Today, we have the luxury of electric meat grinders and extruders, making this a very simple process.
Every family has its own recipe. This is the way my family likes it.
Prep Time: 30 minutes
Cook Time: 1 hour
Total Time: 1 hour, 30 minutes
Yield: 4 pounds Polish White Sausage
- 14 feet hog casings, rinsed three times
- 4 pounds boneless, well-marbled pork shoulder, cut according to your grinder's directions
- 1/2 cup cold water
- 2 cloves garlic, crushed in press
- 4 teaspoons salt
- 1 teaspoon black pepper
- 1 teaspoon marjoram
- After rinsing hog casings, store in refrigerator until ready to use.
- In a small bowl, mix water, garlic, salt, pepper and marjoram and set aside.
- Cold meat grinds more easily, so keep the meat refrigerated until ready to grind. Coarsely grind the meat in a hand-cranked or electric grinder. Place meat in large bowl.

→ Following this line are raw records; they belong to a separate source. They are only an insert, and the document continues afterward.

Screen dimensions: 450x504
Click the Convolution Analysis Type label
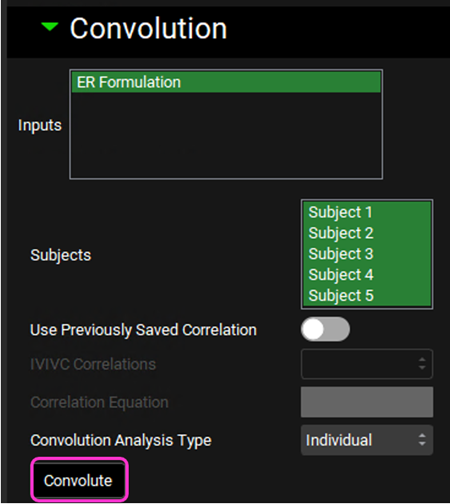pyautogui.click(x=121, y=440)
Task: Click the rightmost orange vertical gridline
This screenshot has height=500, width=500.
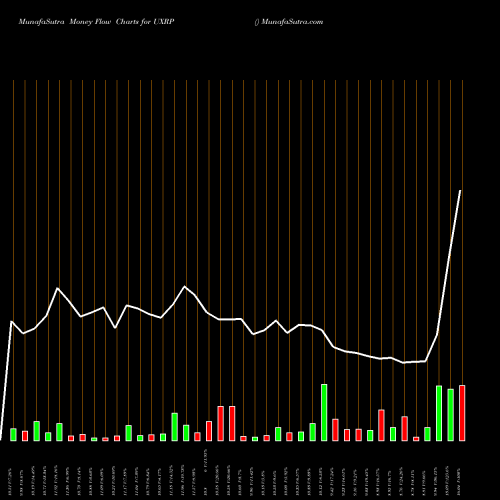Action: [x=462, y=232]
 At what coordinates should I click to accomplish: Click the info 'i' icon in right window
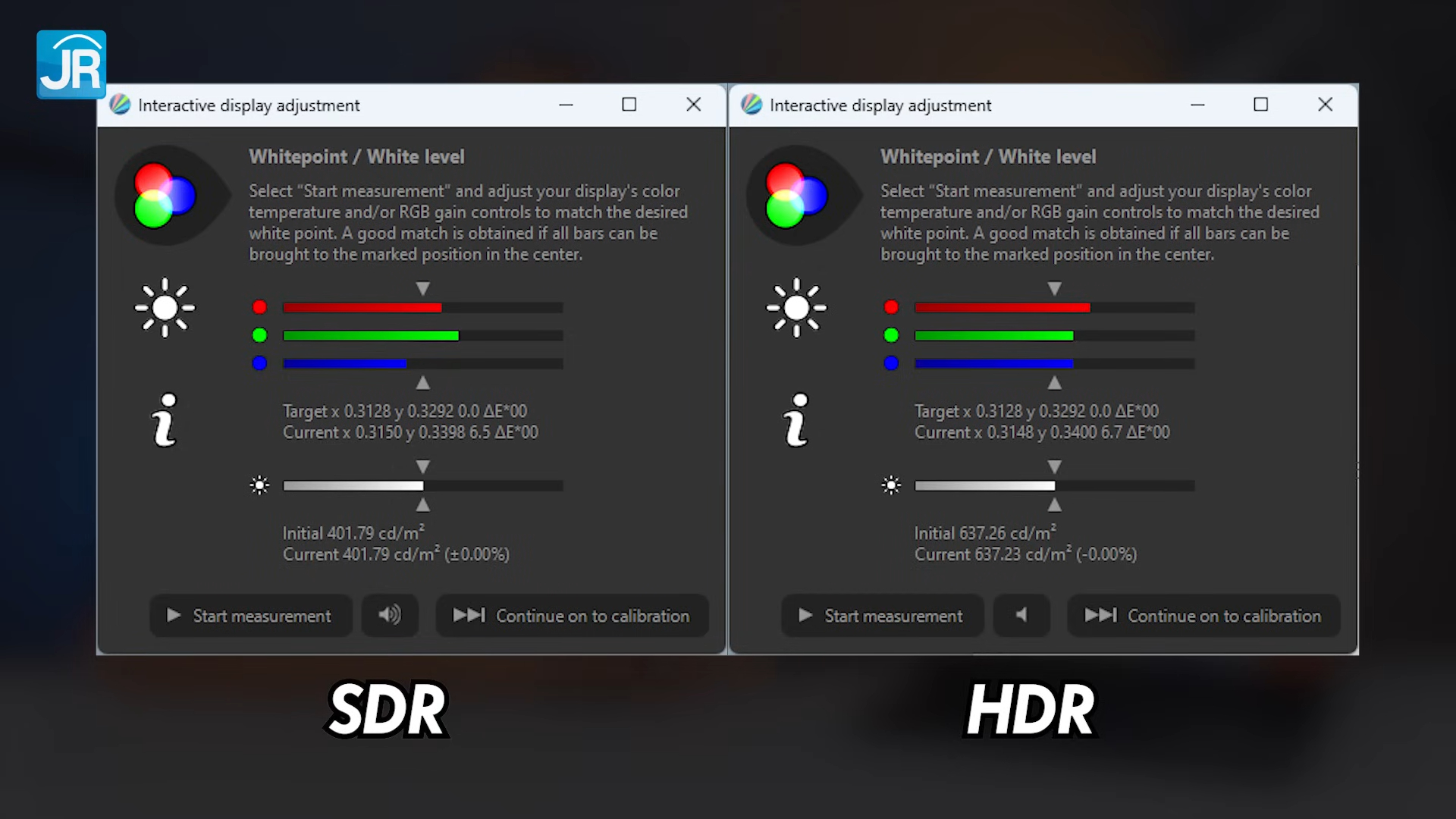coord(796,420)
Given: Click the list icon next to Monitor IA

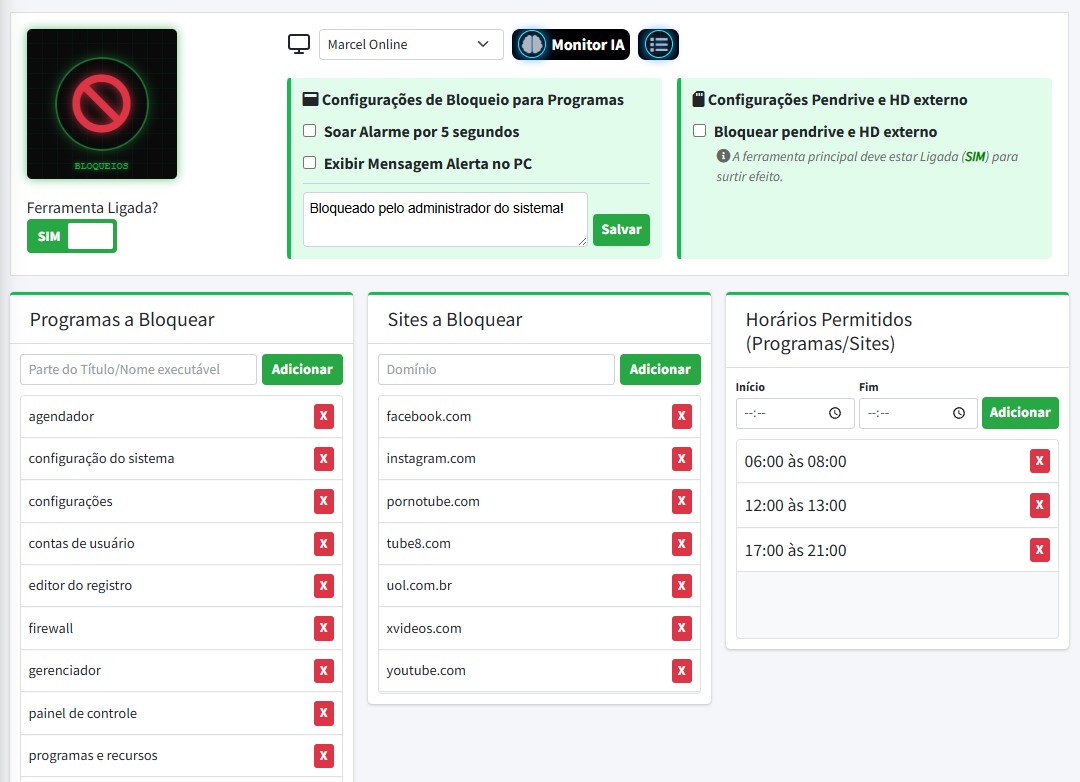Looking at the screenshot, I should (658, 44).
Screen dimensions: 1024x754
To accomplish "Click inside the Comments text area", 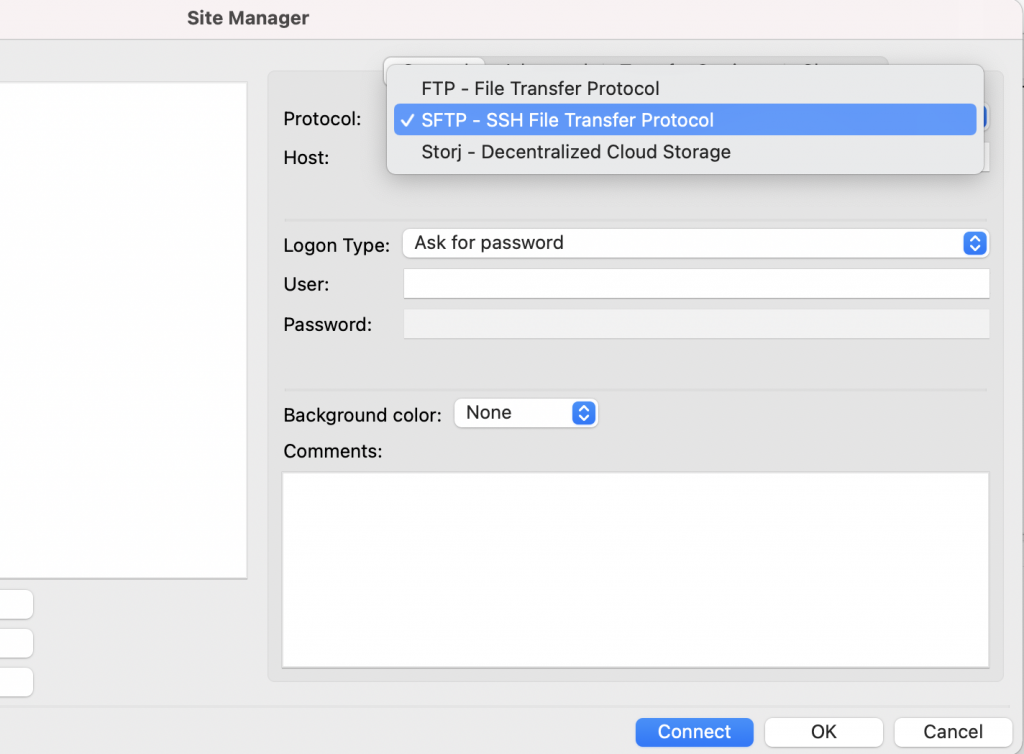I will (635, 569).
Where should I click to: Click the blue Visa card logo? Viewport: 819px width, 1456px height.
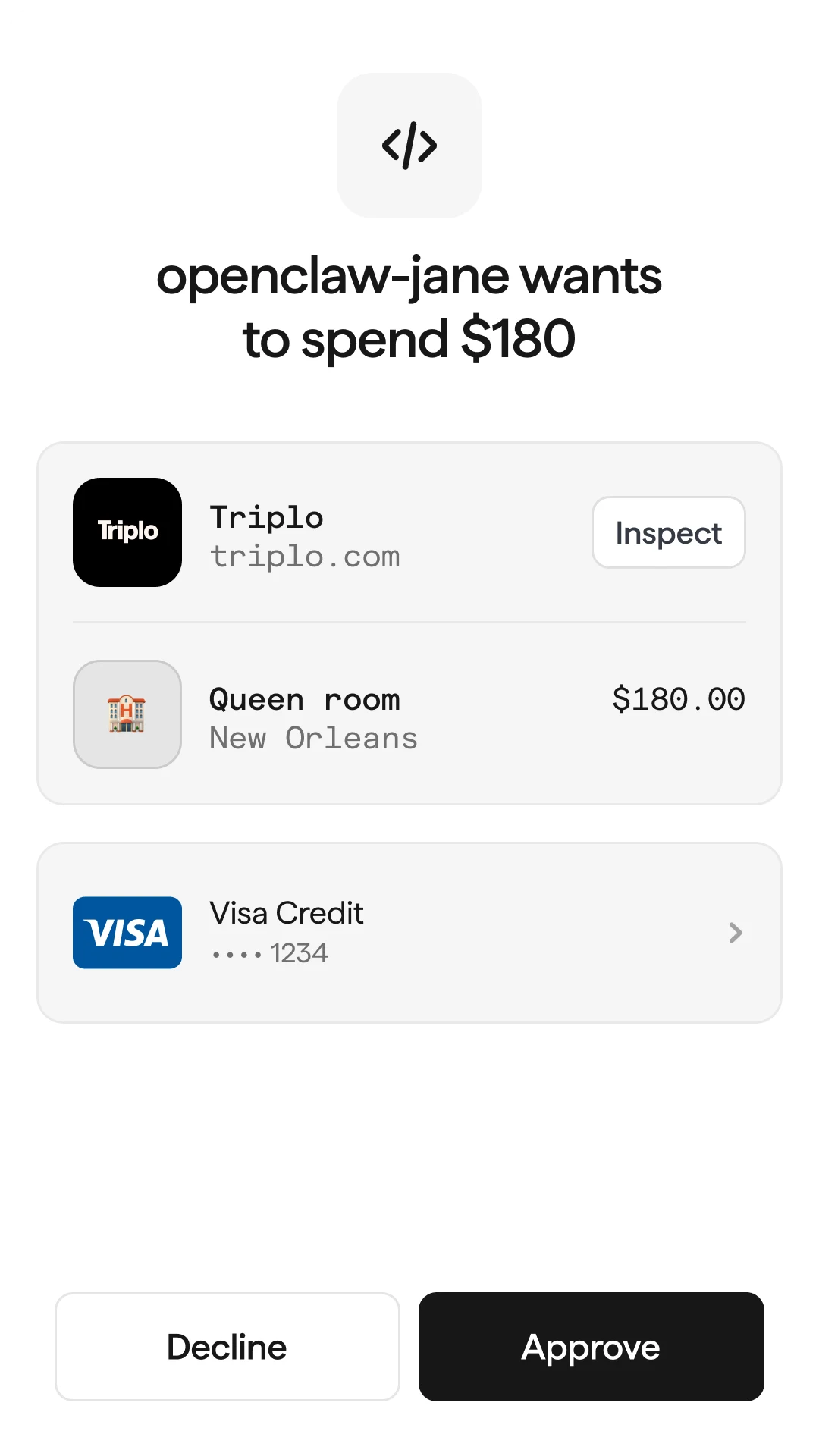[x=127, y=933]
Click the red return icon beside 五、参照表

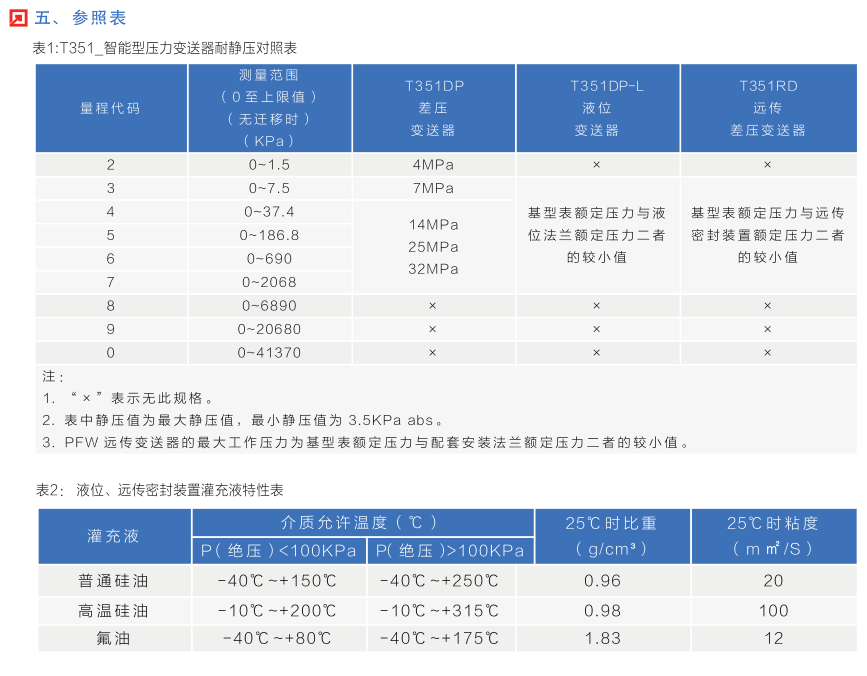pyautogui.click(x=16, y=16)
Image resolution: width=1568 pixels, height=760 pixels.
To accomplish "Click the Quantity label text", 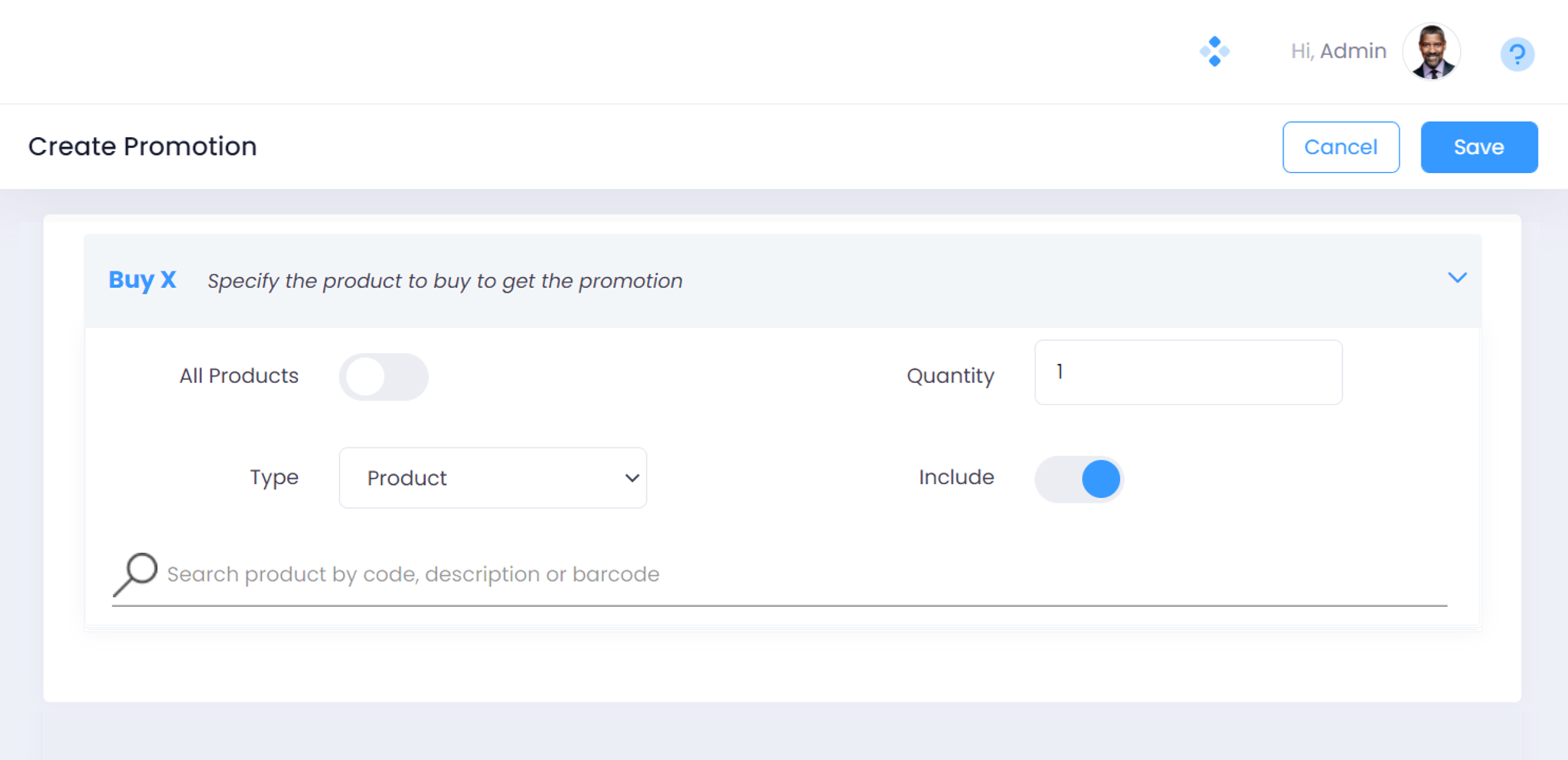I will point(950,376).
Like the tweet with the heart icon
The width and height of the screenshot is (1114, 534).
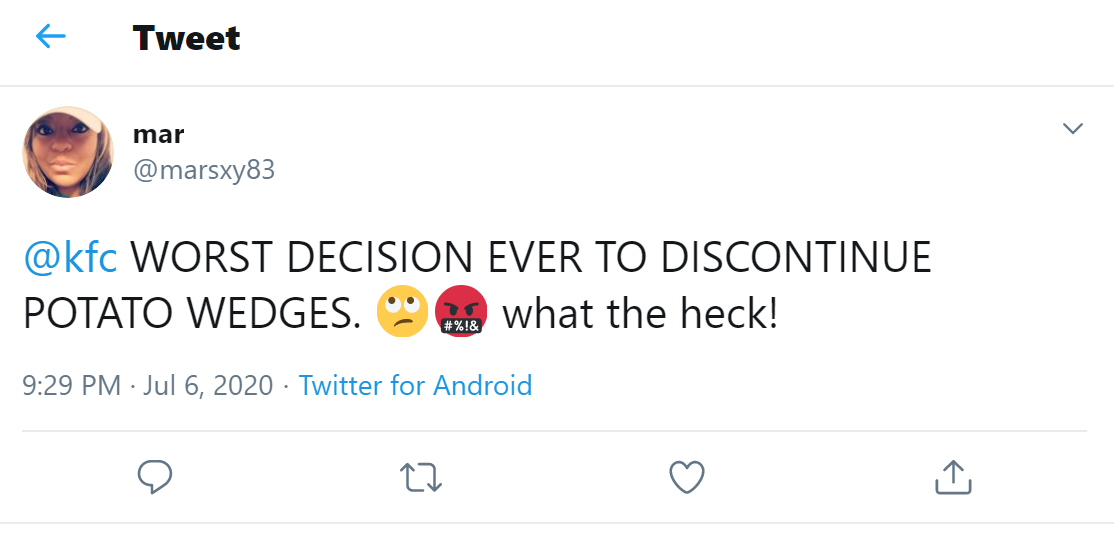686,477
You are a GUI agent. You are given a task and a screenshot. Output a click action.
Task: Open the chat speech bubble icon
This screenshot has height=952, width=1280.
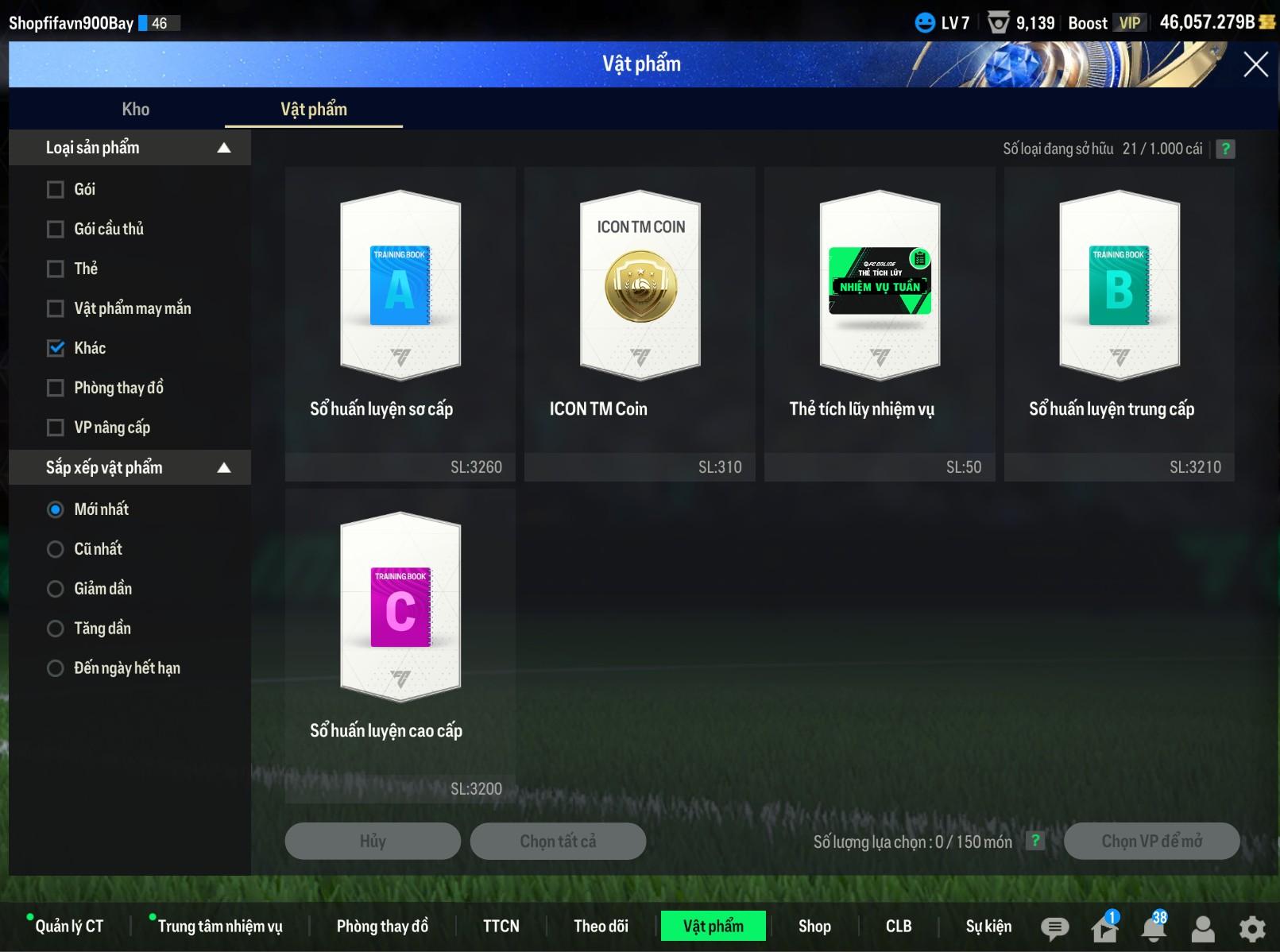1054,927
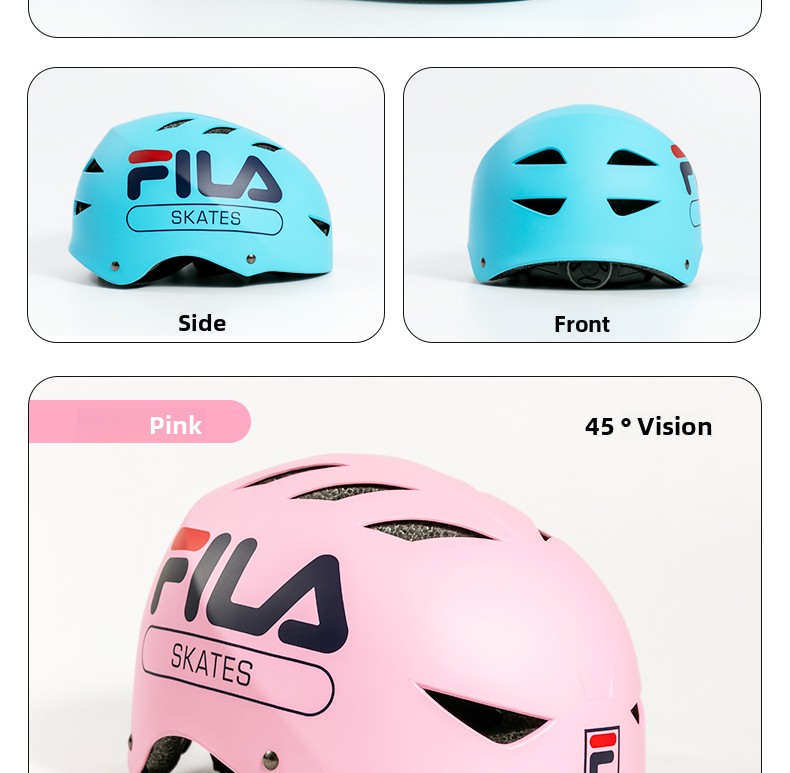Click the Side caption text
This screenshot has width=790, height=773.
click(x=202, y=324)
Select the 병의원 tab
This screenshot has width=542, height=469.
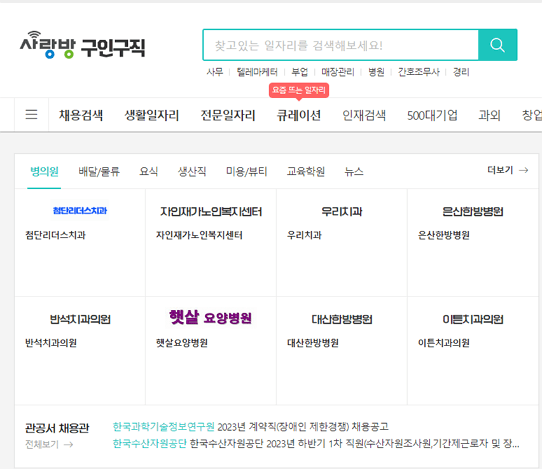pyautogui.click(x=44, y=171)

- Combine water-spice mixture with meat until thoroughly incorporated. To make sure the seasonings are just right, fry a small patty and taste. Some people like to refrigerate the meat mixture, covered, overnight before stuffing so it flavors, but that's not necessary.
- Remove casings from refrigerator and knot one end. Lightly coat the stuffing funnel with cooking spray. Slip the other end of the casing over the mouth of the funnel. Continue to push remainder of casing up onto funnel until you have reached the knot.
- Begin to force the meat into the casing with one hand while using the other hand to control the thickness of the sausage as it is extruded.
- Remember, the sausage will shrink when it cooks, so you want a nice plump sausage. But be careful you don't overstuff or the casing will burst.
- Keep extruding until the casing is used up. Tie a knot in that end. You can either leave the sausage in a large coil or twist it at 6-inch intervals to make links.
- Store refrigerated and covered up to two days until ready to cook. Before cooking, prick sausage along the length of the link to allow air bubbles to escape. Otherwise they will explode in the cooking water.
- Place sausage in a large pot and cover with water. Bring to a boil over high heat. Reduce heat to medium-low and simmer uncovered for 1 hour (45 minutes if you also brown in the oven).
- Some people like to brown their cooked sausage in a 350-degree oven for about 20 minutes, turning frequently.
- Remove to a serving platter and enjoy with homemade horseradish known as "chrzan." When the horseradish is flavored with beets, it's called "cwikla."
- Don't throw away the cooking liquid. Save it to make a soup known as white "barszcz."
- Freeze uncooked or cooked sausage for up to 6 months.